川崎港は大小さまざまな埋め立て地の集積なのですが、沿岸部の立地を生かした公園もいくつか整備されています。

そのうちのひとつ「ちどり公園」付近から伸びるあやしいトンネルの噂は、長らく人々の関心を煽り、知る人ぞ知る秘密スポットとなっていたのでした。自分もこの場所の存在を知ってから十数年になりますが、面倒くさくて 時間がとれず「行くところリスト」に埋もれたまま記憶からも抹消される始末。

しかし、このたび川崎探索を敢行することになり、ならば行ったるかと重い腰を上げ(最後まで迷ったあげく)決行することにしました。さてこの選択、吉と出るか、それとも……。


左上が川崎駅、右下がちどり公園。かなり距離があります。正直、気が進みません。©Google



川崎駅から千鳥公園付近まで路線バスで移動します。交通量も多く、トラック率高し!



バス停から公園まで徒歩で移動する。途中で目にする光景は、ダクトの張り巡らされたサイバーパンクな世界観。工場地帯に来たなぁと実感させてくれます😍



タンクも当たり前のようにあちこちに大量配置されています。



そうこうするうちに、公園の入口へ到着です。といいつつ周囲はメカメカしい。



敷地内を歩いていく。左側は延々と壁がつづいている。どうやら電力会社の土地らしい。



背伸びして壁の向こうを確認してみるが、雑木林がしか見えない。何に使ってんだ?



もっとも、発電施設は重要インフラだから厳重管理するのは納得できます。とはいえ、この塀は耐震性能だいじょうぶなんだろうか? 大きなお世話だけど😅



海底トンネルは2本あり、ひとつは自動車用、もうひとつが歩行者・自転車用です。「人道」というのは後者を指しています。



かなり歩いてきたけれど、ようやく入口へ到着か。



ご丁寧に案内標識も出ています。ん? 矢印の下に何か貼ってある。



!!!😱



MIND MIND MIND……怖えぇよ~、これから入るってのによぉ~😭



と、とりあえず、ここまで来たことだし、勇気を振り絞って先へ進みます。


音量注意!



どんだけ降りるんだ。水浸しの下り階段をとにかく先へ進みます。とにかく、いまのおれに選択肢はない。



ようやく下まで降り切ると、……目がバグってきた。床の「自転車は降りてください」の文字で、かろうじて自分がいま歩行者・自転車用の人道にいることを認識させてくれる。



この人道、おそらく利用者はほとんどいないと思う。とにかく人の気配がない。誰にも出会わない。途中で工事のおじちゃんとすれ違ったけど、これはレアケースなのよ。



入口から150mのところまでやってきました。出口(東扇島方面)まで845m。つまりこの人道は全長1km近くある。頭上には京浜運河が通っていますので、何かあった場合に備え、一定間隔ごとに非常電話が設置されています。いよいよの場合、この扉の向こう(人道と並行して走っている車道)に出ることもできますが、トラックがバンバン飛ばしている道路へ……いやあ、想像したくないっす。

項目一覧 >>

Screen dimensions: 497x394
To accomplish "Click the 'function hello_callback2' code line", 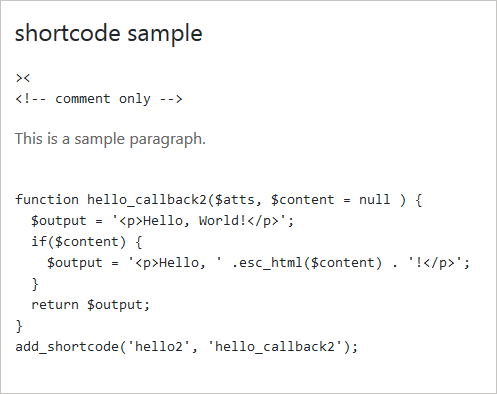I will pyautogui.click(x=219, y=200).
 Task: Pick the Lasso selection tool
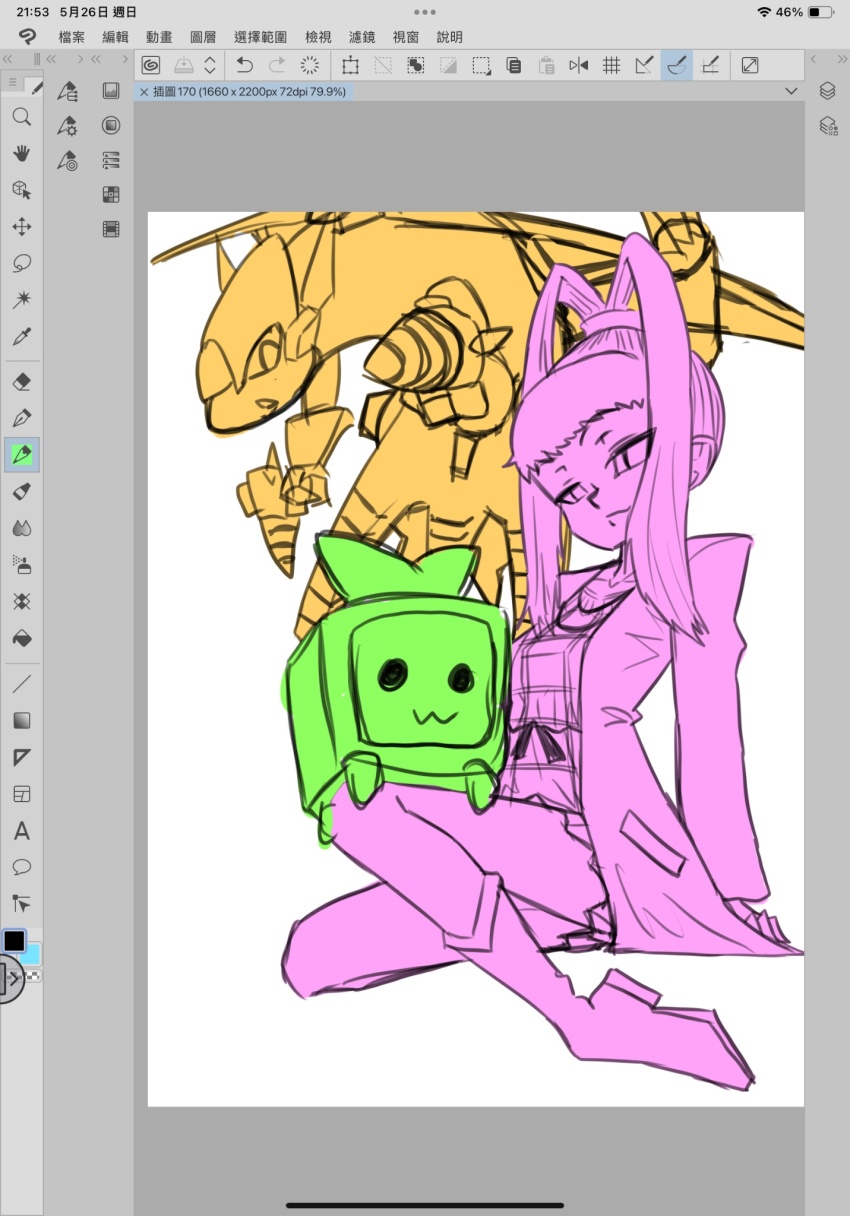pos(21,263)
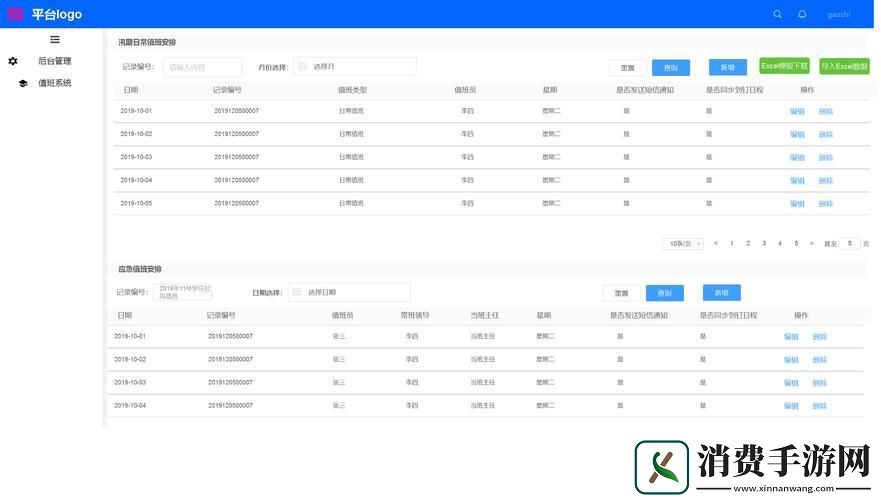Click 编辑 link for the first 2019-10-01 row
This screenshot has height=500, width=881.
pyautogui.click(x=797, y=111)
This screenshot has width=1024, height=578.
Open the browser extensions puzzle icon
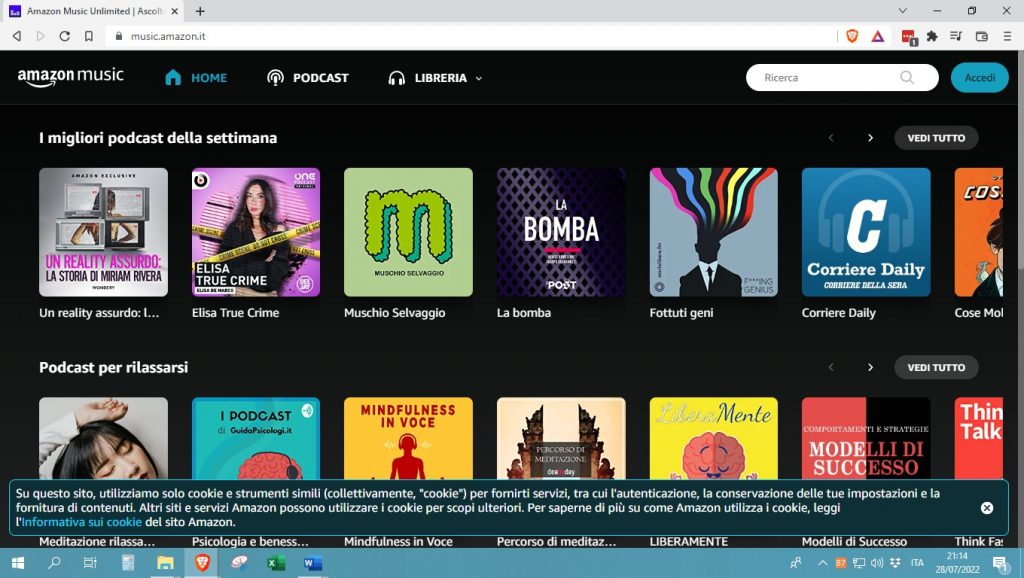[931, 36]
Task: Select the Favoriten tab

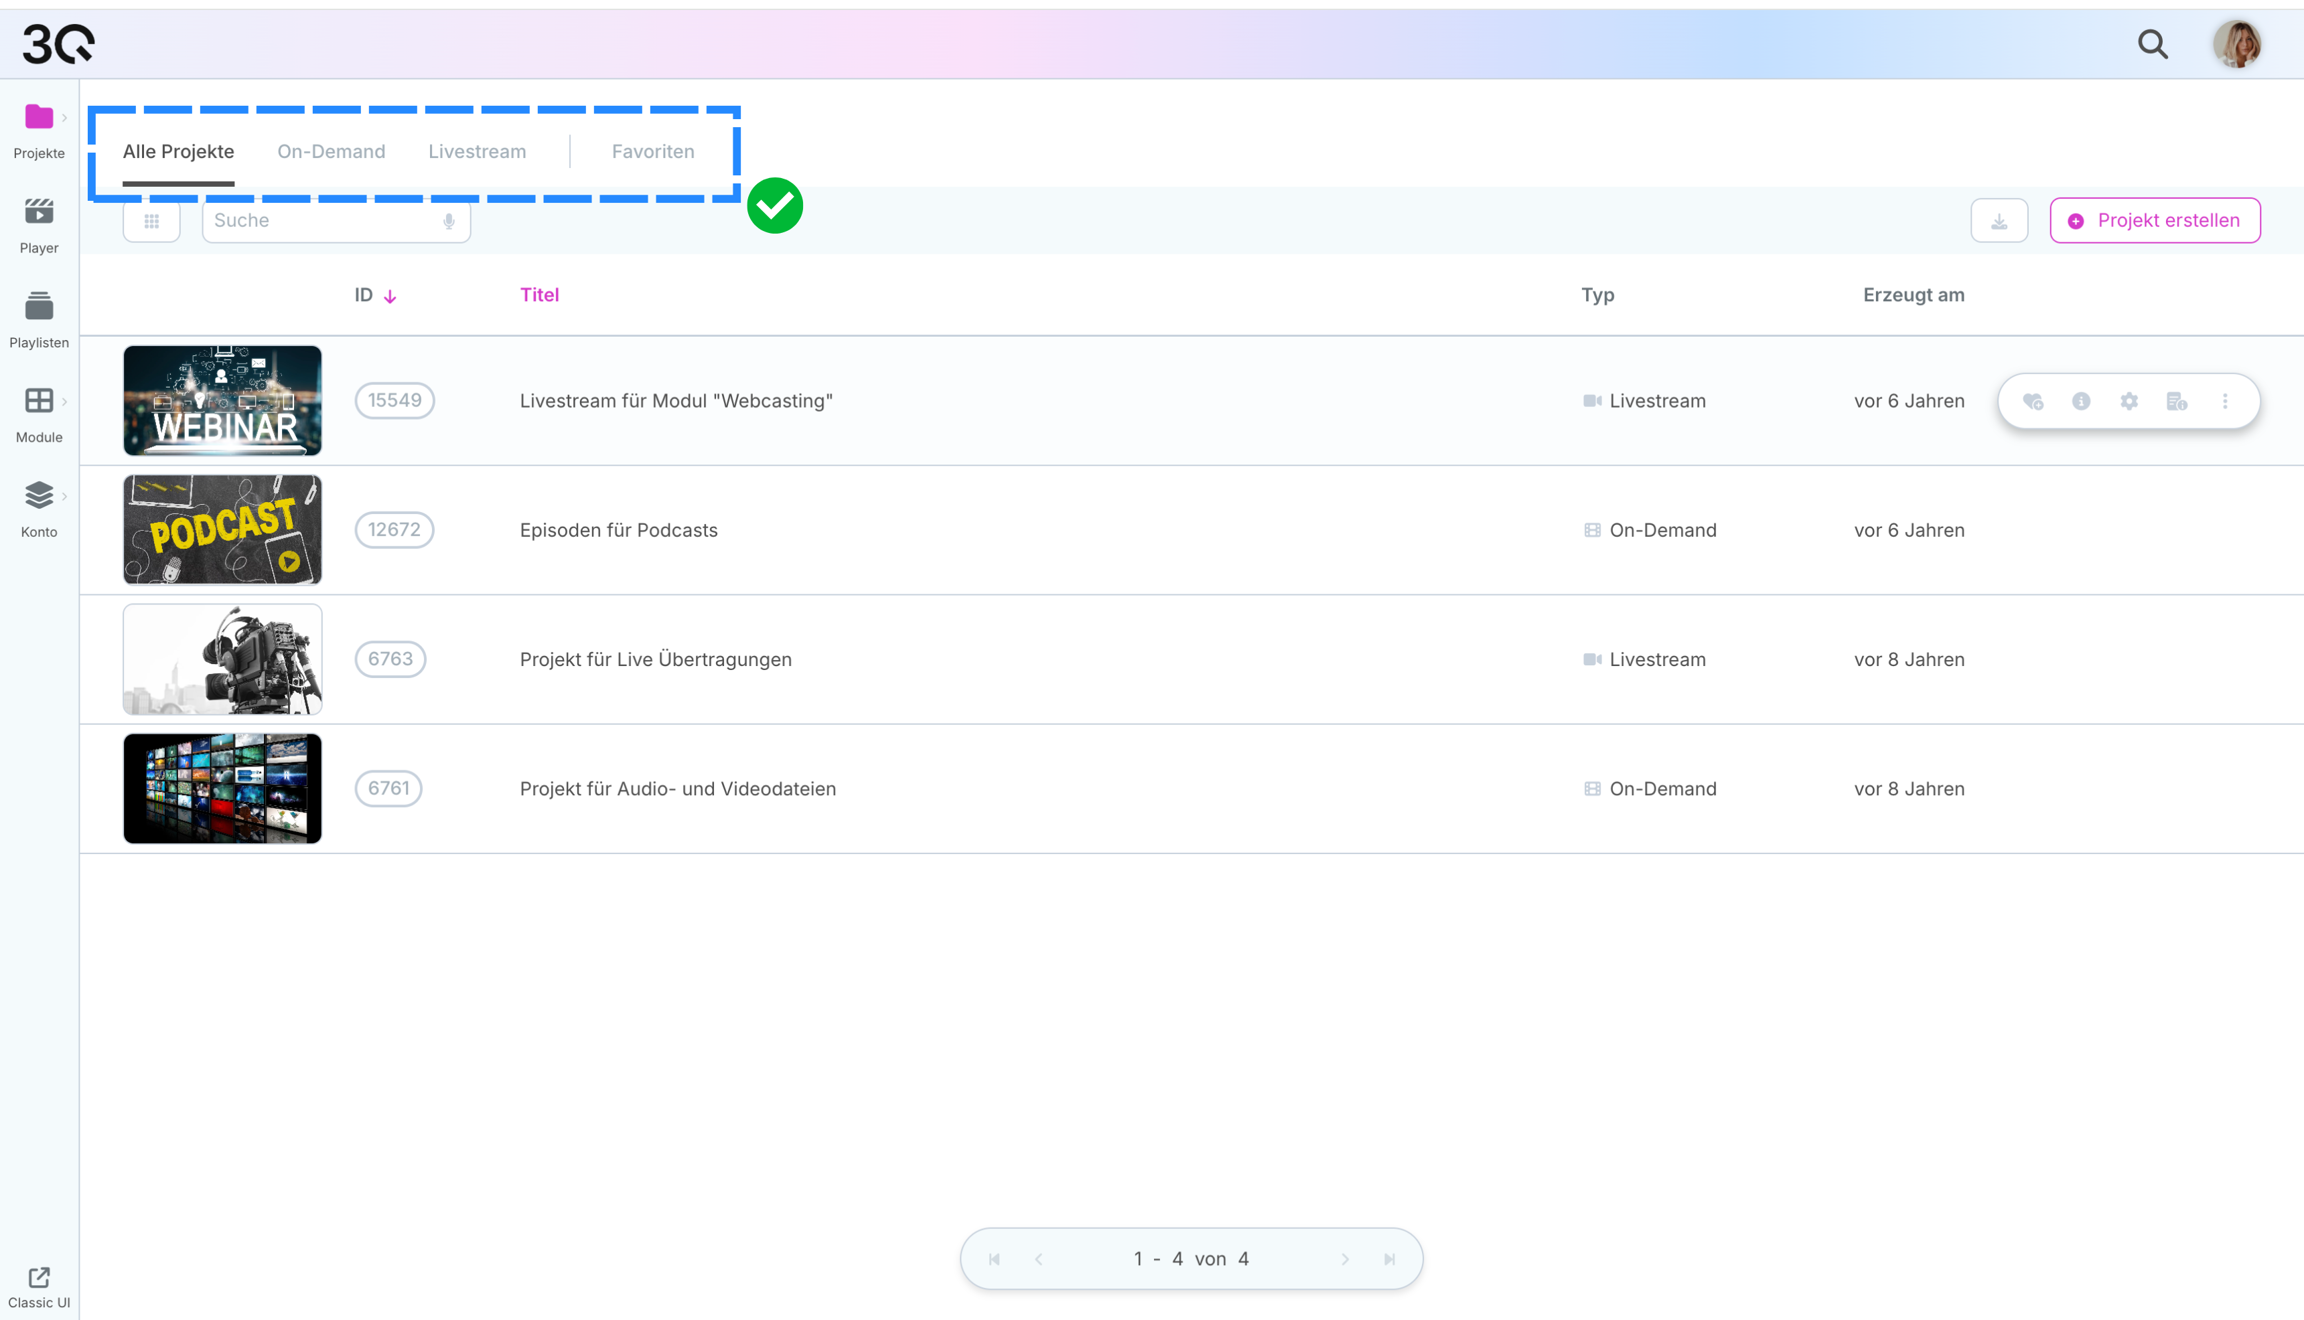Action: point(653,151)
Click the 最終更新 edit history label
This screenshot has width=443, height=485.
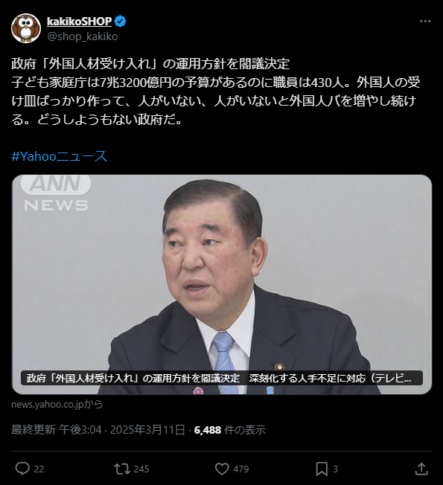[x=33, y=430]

やること >> 本文によると、人道に一定間隔ごとに非常電話が設置されているのはなぜですか。その理由を説明してください。

解答全文 >> 人道の頭上を京浜運河が通っているので、何かあった場合に備えて一定間隔ごとに非常電話が設置されています。